Friday, June 15, 2007

Tortured

Well... not literally. I think any artist worth their salt has been mentally tortured from time to time. Here I am now, being tortured... and like it I DO NOT!

Perhaps this needs some backstory. Fair enough...

I've been working on a script for about 4 weeks now. It's slowly taking shape, but it's a major struggle. For those of you who don't know, writing is hard. Writing well is even harder... and I don't think there's a "level" of difficulty for GREAT writing. Suffice to say, I haven't achieved it yet and doubt I ever will. My skills lie with understanding shot making and working with actors. Writing is necessary and I have to fight to make it all work. Maybe all writers do. I don't know many so I suppose I can only surmise. I just used allot of S's...

Anyway... I write. I try to write. I've worked with my writing professor now, as well as two other collegues and, I have to say, nothing has helped. This story is strange and not quite firing on any one, compelling, cylinder.

And, as difficult writing may be... I think writing short films is even MORE difficult. There is just so little that can be put into 15-20 pages to help with characters/background/and emotional journey that it becomes very difficult to have a complete piece which both makes sense and is emotionally satisfying. Right now, I'm still missing both.

The end is kind of emotionally satisfying... but the story doesn't quite make sense. I'm sure I'll get it pieced together. At least 70% sure. I've done it before... I SHOULD be able to do it again. Until then, I'll sit... and try to write... write one scene... then another... try to figure out what my character wants... try to figure out what the entire script is "about"... try to make a cup of coffee that doesn't taste like soapy water (seriously... what the hell is with this coffee maker in the grad lab?!?!?!)

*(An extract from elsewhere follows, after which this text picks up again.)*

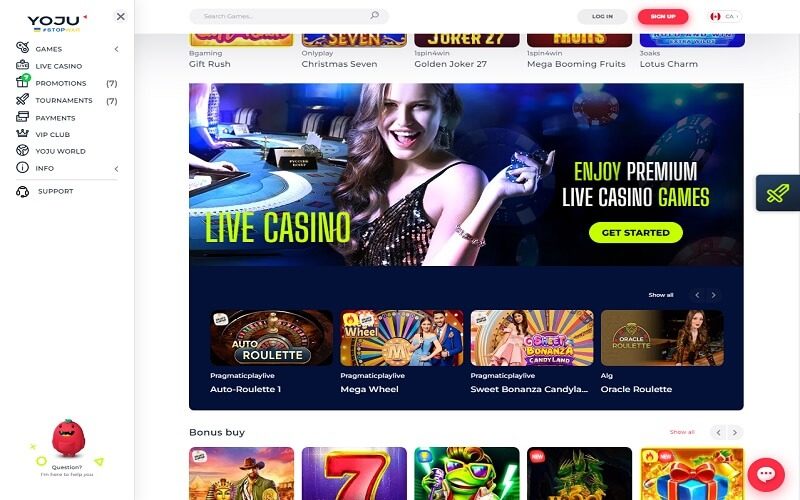Image resolution: width=800 pixels, height=500 pixels.
Task: Click Show all link in Bonus buy
Action: point(682,432)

I'll try... and I'll keep y'all informed.

Your Lonely Director,

Nick J.

2 comments:

Aaron Snell said...

It's an art form, true 'dat. I admire you for your determination - I know what it feels like. I used to think (and I believe you were there with me during that time) that just because I loved to read, I should be able to write well. Haha. Naivete is cute when you're young.

Anyway, best wishes. My advice mainly consists of: stay up for as many hours as possible until your every words seems like genius to you in your altered state. :)

Seriously, I'm sure it will come out beautifully. Hang in there!

Unknown said...

Best o' luck to ya! If there's anything I can do to help, whether review, acting as a sounding board, or even just to vent to, just let me know.